### [Exercise tasks]
a: Duplicate the part of the INTUBE study update starting at "In 2018 we launched" and ending at "et al. 2021).".
b: In one to three sentences, explain why the INTUBE study update calls the study unique.

-- Document segment follows --

Tracheal intubation in critically ill patients is among the most commonly performed and high-risk procedures (Russotto et al. 2019). Until now, information on peri-intubation adverse events was limited to data from single-centre, national level or retrospective studies.
In 2018 we launched the INTUBE study, a large international prospective observational study aiming at collecting data on peri-intubation adverse events in critically ill patients. In this third anniversary update we are pleased to describe our journey and our findings from the primary analysis recently published in JAMA (Russotto et al. 2021).
In INTUBE study, we enrolled critically ill patients undergoing in-hospital tracheal intubation. Each site collected data on a series of consecutive intubations in critically ill patients performed in ICU, emergency department and wards. In this regard, INTUBE study is unique in focusing on critical illness rather than on the procedure location.
We excluded patients undergoing intubation to receive general anaesthesia, patients intubated during cardiopulmonary resuscitation for cardiac arrest and out-of-hospital intubation. One hundred ninety-seven centres from 29 countries across five continents joined the INTUBE family, making this the first study providing data not only from Europe, US and Australia but also from Asia, South America and Africa. A total of 2964 patients were finally enrolled. The primary reason for intubation was respiratory failure in 52.3% of patients, followed by neurological impairment in 30.5% and cardiovascular instability in 9.4%. The primary outcome of the study was the composite of cardiovascular instability, severe hypoxaemia and cardiac arrest. Secondary outcomes included incidence of aspiration of gastric contents, difficult intubation, airway injuries and ICU mortality.

-- Document segment concluded --
-- Entries supplied follows --

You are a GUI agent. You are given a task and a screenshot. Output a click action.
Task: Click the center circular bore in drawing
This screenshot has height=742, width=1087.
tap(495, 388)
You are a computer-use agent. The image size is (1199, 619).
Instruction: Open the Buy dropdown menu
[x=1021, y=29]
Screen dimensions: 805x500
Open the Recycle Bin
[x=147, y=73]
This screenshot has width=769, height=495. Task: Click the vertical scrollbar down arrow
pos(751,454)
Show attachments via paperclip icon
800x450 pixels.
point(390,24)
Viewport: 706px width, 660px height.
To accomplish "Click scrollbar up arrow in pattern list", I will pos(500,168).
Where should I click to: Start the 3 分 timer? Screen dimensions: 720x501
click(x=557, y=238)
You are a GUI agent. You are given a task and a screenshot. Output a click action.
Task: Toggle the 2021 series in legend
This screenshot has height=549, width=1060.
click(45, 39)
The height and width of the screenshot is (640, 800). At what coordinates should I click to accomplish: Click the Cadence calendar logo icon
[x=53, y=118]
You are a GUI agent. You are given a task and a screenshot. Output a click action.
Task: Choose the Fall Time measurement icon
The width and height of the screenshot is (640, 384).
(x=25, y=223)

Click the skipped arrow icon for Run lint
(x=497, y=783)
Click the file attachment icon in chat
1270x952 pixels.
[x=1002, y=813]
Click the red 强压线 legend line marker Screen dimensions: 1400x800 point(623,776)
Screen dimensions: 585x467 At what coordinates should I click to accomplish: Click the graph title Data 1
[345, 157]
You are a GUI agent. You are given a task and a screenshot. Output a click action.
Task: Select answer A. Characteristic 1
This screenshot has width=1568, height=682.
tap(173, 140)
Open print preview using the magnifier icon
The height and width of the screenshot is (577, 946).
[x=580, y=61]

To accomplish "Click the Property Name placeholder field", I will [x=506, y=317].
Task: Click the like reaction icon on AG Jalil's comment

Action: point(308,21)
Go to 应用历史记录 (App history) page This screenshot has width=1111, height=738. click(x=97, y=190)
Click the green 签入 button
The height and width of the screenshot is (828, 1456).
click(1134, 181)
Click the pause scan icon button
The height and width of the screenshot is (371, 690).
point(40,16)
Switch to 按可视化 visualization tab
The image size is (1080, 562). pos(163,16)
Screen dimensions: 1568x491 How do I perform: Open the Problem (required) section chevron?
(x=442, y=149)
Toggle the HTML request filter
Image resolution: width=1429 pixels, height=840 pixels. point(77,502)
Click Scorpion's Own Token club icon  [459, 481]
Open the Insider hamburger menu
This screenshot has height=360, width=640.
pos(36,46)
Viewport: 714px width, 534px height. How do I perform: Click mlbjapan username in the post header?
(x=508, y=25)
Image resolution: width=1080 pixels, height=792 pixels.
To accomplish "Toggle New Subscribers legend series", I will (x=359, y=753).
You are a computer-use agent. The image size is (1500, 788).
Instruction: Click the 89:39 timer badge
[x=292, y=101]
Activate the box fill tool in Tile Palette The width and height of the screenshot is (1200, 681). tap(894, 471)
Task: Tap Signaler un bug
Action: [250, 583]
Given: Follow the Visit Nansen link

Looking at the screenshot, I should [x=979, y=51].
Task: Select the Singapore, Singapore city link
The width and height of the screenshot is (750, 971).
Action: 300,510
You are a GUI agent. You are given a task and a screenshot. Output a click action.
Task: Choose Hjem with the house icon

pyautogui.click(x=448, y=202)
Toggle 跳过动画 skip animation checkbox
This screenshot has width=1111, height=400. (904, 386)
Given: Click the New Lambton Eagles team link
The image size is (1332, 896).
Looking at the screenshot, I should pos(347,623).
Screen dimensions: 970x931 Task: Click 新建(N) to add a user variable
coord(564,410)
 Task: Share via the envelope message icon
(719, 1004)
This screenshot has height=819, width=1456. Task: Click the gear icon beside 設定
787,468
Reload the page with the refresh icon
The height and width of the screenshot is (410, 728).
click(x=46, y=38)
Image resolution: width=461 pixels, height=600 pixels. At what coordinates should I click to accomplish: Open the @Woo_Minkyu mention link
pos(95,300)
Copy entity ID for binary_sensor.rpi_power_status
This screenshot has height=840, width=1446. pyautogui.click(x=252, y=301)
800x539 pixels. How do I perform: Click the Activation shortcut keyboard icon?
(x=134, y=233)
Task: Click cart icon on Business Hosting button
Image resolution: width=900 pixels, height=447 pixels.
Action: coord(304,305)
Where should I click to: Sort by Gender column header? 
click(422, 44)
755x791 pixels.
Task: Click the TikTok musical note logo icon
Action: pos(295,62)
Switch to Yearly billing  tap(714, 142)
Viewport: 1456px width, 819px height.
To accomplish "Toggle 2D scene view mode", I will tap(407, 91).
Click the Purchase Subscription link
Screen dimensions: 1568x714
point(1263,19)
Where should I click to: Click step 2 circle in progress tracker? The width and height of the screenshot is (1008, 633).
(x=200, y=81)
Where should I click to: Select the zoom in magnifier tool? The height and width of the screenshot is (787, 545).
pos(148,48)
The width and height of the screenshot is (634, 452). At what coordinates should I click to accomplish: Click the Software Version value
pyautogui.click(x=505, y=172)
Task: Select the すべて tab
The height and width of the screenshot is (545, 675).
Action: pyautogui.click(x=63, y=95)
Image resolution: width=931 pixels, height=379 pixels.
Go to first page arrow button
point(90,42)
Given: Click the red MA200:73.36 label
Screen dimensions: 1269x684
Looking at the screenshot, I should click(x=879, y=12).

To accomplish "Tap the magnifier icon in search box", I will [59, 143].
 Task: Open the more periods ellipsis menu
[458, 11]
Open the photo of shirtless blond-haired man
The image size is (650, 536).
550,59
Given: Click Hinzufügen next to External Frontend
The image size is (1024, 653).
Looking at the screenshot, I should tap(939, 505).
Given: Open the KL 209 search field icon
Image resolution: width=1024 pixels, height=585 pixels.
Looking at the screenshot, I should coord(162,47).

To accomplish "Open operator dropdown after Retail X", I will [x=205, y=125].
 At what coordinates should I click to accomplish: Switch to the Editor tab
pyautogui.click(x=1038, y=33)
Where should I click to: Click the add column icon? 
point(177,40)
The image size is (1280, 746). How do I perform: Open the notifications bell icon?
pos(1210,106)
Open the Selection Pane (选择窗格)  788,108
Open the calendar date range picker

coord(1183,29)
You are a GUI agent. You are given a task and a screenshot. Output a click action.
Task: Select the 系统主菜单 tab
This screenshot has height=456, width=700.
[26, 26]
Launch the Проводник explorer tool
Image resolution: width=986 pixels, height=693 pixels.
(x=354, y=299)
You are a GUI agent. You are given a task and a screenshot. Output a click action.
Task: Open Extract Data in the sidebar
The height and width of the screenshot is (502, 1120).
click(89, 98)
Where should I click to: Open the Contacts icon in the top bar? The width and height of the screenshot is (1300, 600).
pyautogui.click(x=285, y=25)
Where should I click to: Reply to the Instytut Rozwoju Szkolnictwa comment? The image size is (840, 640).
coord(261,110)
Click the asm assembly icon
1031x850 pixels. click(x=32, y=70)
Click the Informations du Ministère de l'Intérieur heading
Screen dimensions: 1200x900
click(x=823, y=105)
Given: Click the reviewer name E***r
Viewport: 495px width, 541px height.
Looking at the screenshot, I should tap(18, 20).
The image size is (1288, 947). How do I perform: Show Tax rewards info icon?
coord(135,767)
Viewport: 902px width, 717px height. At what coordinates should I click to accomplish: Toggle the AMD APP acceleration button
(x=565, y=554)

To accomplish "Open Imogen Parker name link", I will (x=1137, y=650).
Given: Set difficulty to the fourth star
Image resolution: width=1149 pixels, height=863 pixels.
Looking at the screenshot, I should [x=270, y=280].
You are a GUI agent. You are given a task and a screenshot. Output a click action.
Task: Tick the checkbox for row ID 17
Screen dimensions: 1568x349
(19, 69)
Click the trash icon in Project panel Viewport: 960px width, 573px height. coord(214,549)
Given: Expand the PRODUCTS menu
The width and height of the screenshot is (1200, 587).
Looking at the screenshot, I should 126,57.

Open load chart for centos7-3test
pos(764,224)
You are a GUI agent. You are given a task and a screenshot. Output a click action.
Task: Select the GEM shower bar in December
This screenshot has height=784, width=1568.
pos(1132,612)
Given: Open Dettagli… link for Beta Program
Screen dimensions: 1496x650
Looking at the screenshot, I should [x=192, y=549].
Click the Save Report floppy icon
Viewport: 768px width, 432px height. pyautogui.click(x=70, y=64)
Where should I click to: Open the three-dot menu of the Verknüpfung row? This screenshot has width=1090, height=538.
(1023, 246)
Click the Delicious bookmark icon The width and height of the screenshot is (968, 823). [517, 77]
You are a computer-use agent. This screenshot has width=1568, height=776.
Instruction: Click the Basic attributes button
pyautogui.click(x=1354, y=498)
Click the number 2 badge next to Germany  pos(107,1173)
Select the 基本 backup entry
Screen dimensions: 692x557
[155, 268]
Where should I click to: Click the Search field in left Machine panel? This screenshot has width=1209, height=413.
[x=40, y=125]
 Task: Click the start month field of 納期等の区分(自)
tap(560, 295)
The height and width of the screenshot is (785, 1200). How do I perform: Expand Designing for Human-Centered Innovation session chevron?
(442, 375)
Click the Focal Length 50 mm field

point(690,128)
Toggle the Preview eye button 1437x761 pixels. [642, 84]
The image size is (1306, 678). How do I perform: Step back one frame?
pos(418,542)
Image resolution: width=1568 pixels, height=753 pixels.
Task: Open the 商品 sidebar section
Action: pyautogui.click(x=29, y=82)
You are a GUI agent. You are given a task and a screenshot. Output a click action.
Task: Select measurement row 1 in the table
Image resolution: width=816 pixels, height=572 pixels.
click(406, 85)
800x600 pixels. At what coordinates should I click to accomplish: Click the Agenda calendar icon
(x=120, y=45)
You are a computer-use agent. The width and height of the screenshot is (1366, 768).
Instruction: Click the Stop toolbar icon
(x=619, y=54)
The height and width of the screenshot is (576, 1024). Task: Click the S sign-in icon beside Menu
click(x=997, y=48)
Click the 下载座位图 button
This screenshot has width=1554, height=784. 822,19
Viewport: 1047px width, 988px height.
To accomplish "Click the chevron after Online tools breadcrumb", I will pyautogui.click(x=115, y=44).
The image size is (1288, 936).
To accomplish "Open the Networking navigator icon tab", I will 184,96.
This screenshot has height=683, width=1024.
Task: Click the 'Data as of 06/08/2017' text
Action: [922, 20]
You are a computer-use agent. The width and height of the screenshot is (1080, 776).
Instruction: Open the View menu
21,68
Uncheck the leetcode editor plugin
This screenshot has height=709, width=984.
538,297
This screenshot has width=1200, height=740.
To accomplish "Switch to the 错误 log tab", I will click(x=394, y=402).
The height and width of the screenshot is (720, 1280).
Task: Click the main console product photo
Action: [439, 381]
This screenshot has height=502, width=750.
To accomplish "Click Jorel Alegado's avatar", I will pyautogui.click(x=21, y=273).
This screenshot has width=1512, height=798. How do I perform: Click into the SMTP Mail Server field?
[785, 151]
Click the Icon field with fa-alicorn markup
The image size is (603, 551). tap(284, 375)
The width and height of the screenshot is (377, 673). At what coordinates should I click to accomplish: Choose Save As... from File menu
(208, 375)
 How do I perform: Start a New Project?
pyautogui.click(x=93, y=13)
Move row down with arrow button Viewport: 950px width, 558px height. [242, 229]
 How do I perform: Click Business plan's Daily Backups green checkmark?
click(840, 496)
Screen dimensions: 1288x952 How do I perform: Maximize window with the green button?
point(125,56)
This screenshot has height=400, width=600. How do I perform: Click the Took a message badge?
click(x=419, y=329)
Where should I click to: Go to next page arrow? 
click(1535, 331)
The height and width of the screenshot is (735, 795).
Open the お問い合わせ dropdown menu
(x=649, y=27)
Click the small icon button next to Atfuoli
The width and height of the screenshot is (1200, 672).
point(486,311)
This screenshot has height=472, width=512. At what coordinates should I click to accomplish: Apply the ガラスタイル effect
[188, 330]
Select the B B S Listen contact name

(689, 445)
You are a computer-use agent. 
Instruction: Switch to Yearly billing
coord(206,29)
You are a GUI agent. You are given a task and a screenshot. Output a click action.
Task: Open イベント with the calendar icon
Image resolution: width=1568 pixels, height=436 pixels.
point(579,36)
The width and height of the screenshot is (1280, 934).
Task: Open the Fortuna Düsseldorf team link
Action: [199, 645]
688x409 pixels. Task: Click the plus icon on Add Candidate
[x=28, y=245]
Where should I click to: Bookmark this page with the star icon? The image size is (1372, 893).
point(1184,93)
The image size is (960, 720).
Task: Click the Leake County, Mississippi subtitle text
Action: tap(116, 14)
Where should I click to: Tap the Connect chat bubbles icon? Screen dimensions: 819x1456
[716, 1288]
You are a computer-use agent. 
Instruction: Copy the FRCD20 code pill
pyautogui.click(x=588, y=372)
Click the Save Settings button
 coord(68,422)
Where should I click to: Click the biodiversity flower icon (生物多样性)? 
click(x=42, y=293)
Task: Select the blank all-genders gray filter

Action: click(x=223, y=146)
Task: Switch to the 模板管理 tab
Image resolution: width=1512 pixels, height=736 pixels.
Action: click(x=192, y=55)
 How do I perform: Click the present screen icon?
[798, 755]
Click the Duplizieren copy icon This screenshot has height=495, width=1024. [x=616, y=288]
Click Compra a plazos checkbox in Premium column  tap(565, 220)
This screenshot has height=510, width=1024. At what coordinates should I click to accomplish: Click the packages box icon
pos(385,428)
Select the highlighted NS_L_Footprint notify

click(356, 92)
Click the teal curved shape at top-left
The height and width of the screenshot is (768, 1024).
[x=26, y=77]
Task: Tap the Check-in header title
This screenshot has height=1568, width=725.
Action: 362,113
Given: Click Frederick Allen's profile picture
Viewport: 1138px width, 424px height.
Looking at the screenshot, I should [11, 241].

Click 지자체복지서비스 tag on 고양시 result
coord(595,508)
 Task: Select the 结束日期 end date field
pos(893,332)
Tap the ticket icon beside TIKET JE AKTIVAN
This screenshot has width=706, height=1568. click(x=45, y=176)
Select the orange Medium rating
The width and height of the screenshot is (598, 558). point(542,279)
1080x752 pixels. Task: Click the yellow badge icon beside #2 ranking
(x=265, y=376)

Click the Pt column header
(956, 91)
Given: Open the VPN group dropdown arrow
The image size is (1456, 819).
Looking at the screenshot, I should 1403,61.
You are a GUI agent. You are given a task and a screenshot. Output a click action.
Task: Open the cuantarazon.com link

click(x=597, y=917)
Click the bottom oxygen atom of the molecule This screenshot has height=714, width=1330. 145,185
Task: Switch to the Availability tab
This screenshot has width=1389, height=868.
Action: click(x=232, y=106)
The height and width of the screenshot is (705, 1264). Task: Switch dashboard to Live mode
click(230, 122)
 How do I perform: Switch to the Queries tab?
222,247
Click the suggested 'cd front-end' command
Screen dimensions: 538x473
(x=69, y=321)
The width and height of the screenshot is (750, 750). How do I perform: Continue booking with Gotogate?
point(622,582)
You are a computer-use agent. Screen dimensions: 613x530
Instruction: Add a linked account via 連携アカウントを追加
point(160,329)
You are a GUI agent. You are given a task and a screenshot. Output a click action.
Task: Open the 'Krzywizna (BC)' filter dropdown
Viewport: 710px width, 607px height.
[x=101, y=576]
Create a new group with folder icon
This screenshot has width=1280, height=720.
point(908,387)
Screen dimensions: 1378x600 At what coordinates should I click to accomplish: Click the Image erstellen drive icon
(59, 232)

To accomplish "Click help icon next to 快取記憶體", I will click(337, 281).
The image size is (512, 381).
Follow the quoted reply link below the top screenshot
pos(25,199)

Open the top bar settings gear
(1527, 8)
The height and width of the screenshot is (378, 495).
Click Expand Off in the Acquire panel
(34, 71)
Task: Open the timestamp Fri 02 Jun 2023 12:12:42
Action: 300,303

-- Entries supplied concluded --

### [Solutions to each task]
a:
In 2018 we launched the INTUBE study, a large international prospective observational study aiming at collecting data on peri-intubation adverse events in critically ill patients. In this third anniversary update we are pleased to describe our journey and our findings from the primary analysis recently published in JAMA (Russotto et al. 2021).

b: The study is called unique because it focuses on critical illness rather than on where the procedure takes place. Each site collected data on consecutive intubations of critically ill patients, whether performed in the ICU, the emergency department or the wards.